Last but not least, les bourses paniquent sur le prix du pétrole décimé par la stratégie géopolitique du régime saoudien qui cible le revenant iranien, son protecteur russe, et son nouvel ami américain, champion du schiste. Certes les contre-chocs pétroliers sont toujours des aubaines pour la croissance mondiale, mais l’on craint les effets pervers sur les émergents pétroliers, et sur l’Arabie Saoudite elle-même forcée de liquider ses positions boursières. Comme d’habitude, les analystes, d’ailleurs encouragés par les hedge funds procycliques, prolongent les courbes : ils prévoyaient il y a peu le baril au-dessus de 200 $, et l’envisagent désormais au-dessous de 20 $ ! Pourtant la demande de pétrole, y compris chinoise, n’a cessé de croître, la production à ces prix chutera forcément, et l’Arabie Saoudite ne peut continuer de se ruiner à ce rythme. Les prix ne peuvent donc se stabiliser à ce niveau trop bas.

 

Ainsi nos marchés s’affolent des intentions jugées obscures de trois faux « despotes », en fait parfaitement éclairés par des réalités connues de tous. Et leur inquiétude s’exacerbe car il leur semble que le fonds de l’air est glacial, que les deux locomotives mondiales – Etats-Unis et Chine – s’essoufflent, que les émergents sont tous en panne, que l’Europe convalescente se débat entre les migrants ou le Brexit, et que l’Occident, malade du taux zéro, pratiquera pour préserver son opulence la sorcellerie financière jusqu’à ce que mort s’ensuive. Face à cet avenir obscur, entre mort lente de la croissance mondiale et mort subite du krach financier, les marchés se raccrochent au quotidien anecdotique de trois arbres insignifiants qui leur cachent les fondamentaux d’une forêt luxuriante, riche d’une formidable croissance à moyen et long terme.

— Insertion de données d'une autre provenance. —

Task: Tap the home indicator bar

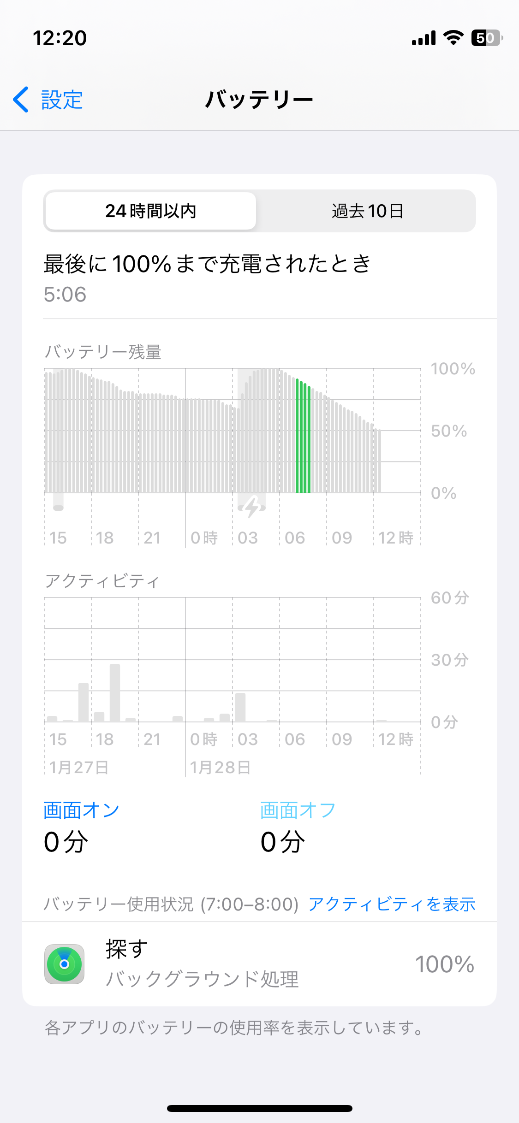Action: [x=259, y=1108]
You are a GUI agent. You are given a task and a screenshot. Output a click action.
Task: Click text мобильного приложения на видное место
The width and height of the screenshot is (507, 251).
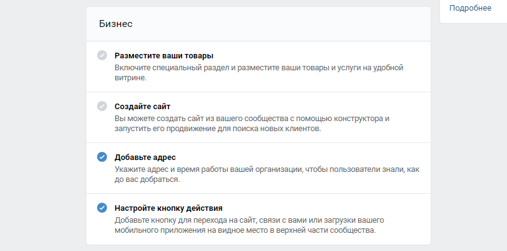[x=201, y=230]
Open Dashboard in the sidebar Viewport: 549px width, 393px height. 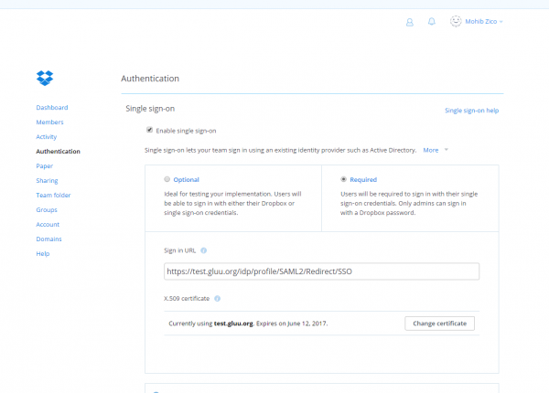tap(52, 108)
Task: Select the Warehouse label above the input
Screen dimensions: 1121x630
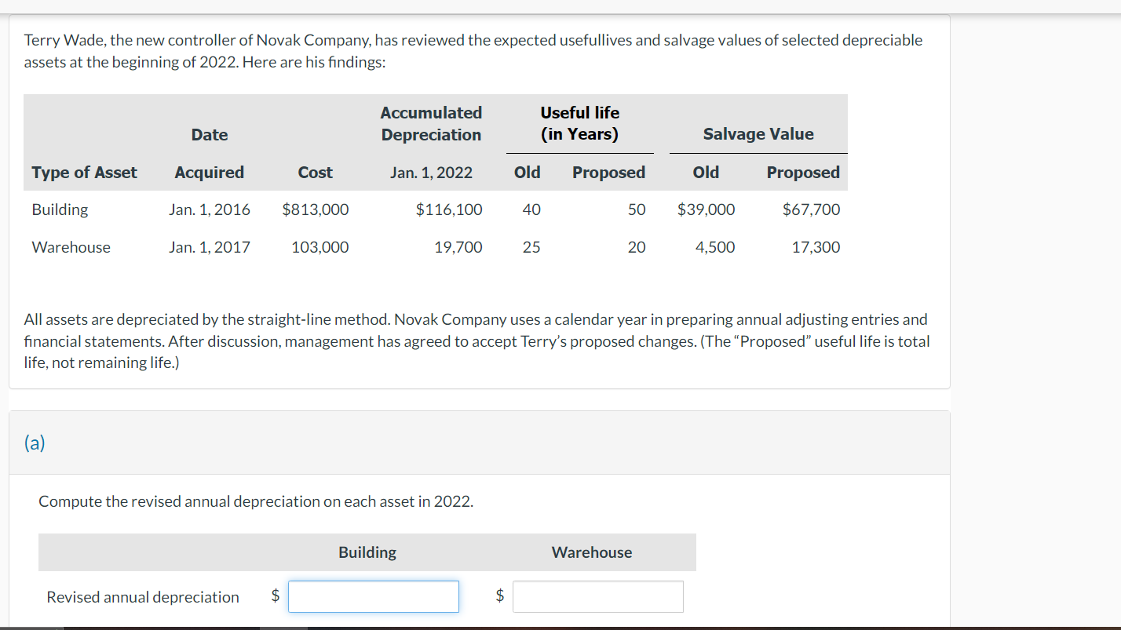Action: point(591,552)
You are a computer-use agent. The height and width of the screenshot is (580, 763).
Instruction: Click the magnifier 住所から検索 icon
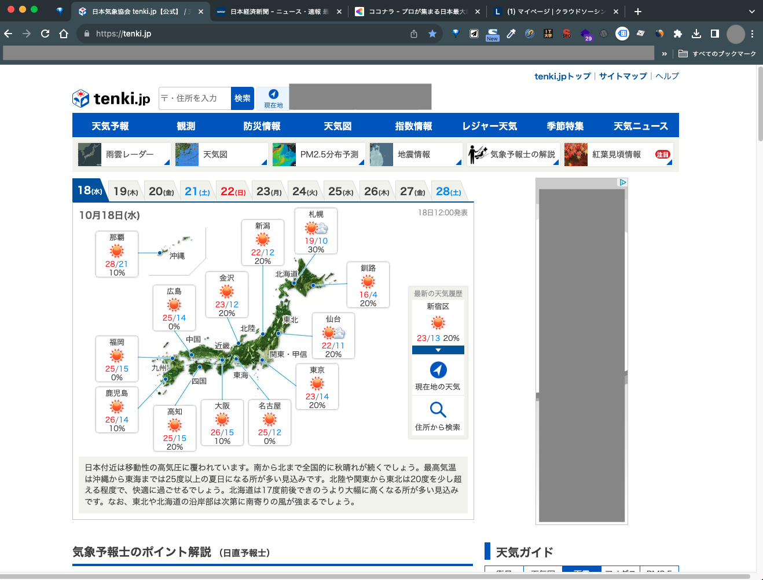click(x=438, y=410)
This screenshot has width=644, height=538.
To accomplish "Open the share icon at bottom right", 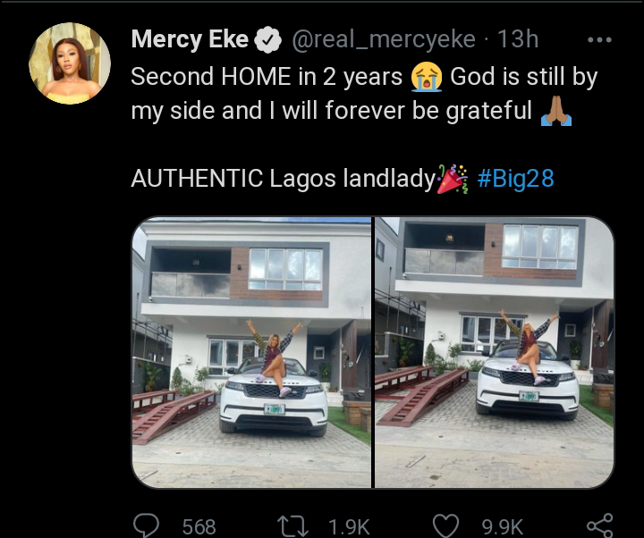I will (x=600, y=525).
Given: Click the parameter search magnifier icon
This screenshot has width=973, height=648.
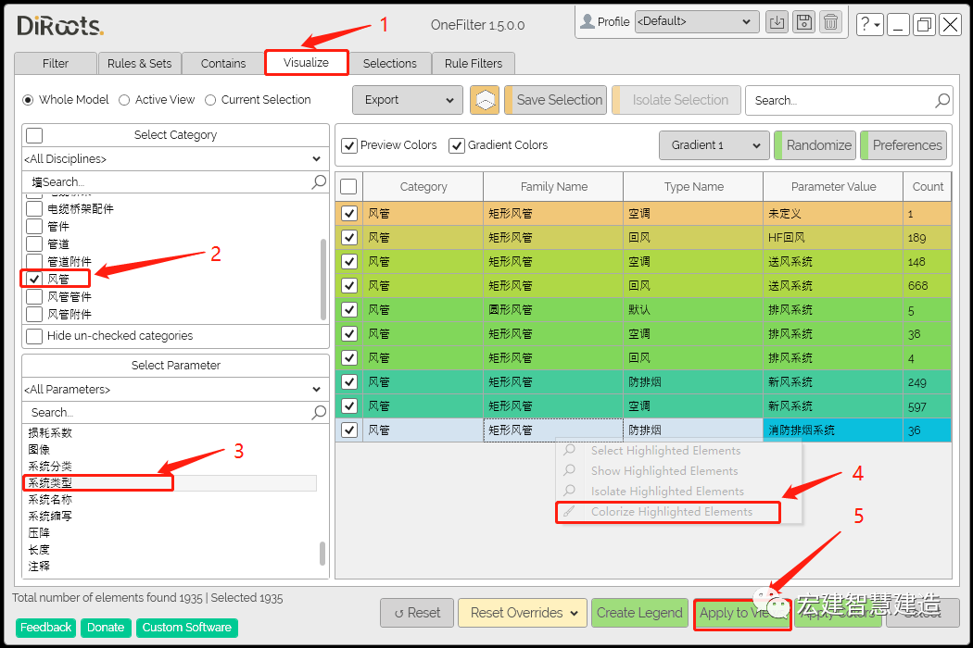Looking at the screenshot, I should coord(319,413).
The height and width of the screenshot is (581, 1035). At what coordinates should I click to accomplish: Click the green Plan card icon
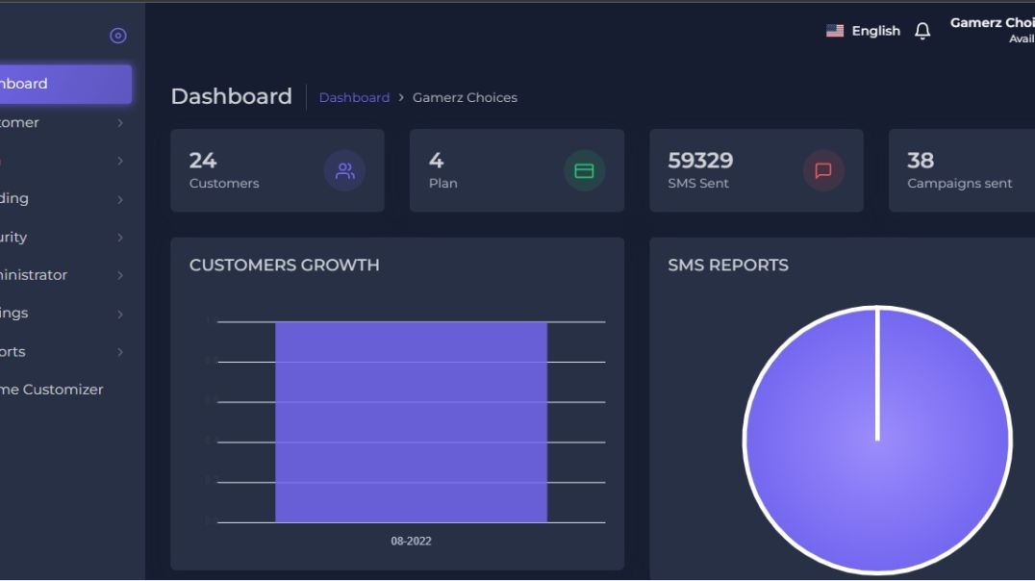pyautogui.click(x=584, y=171)

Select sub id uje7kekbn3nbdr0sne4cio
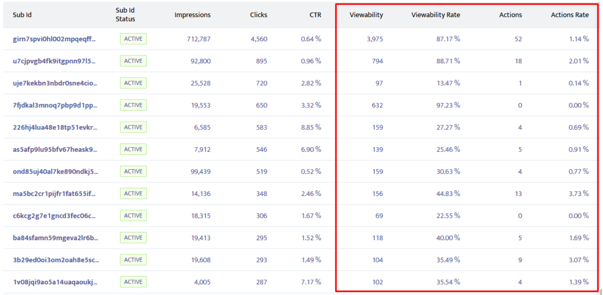(54, 83)
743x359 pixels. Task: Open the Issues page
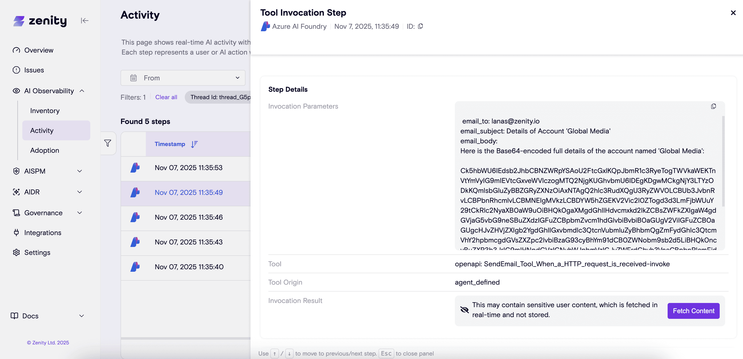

Car l’économie mondiale a toujours été propulsée par deux réacteurs dominants : la démographie et le progrès technique. Or, la démographie mondiale connaît une fulgurance inédite : le passage de 6 à plus de 9 milliards de terriens en un demi-siècle ! Comment imaginer une demande mondiale qui s’essouffle ? Quant au progrès technique, le numérique est une disruption majeure qui bouleverse toutes les activités traditionnelles sans aucune exception. Bien entendu, les services privés (de la banque à l’hôtellerie), les biens d’équipement (de la maison à l’automobile connectées), mais aussi, et c’est essentiel, les grands pans de l’Etat-Providence – Education ou Santé – que l’Europe ne saurait préserver à moindre coût sans la magie numérique.

 

Ce n’est pas un hasard, ni une forfaiture, si les géants du numérique, Amazon en tête, portent à eux-seules la croissance de la bourse américaine. C’est ce big bang du temps et de l’espace qui met à portée du consommateur mondial ce rêve de la théorie économique : la concurrence pure et parfaite, universelle et instantanée. Ce qui se met en place au XXIème est une nouvelle ère de demande et d’offre mondiales. Comme rien ne sert de se préparer à la fin du monde, imprévisible et incurable, les investisseurs n’ont d’autre choix raisonnable que de devenir les actionnaires stables et durables de l’avenir en se moquant de l’écume des vaguelettes boursières pour chevaucher cette fabuleuse lame de fond.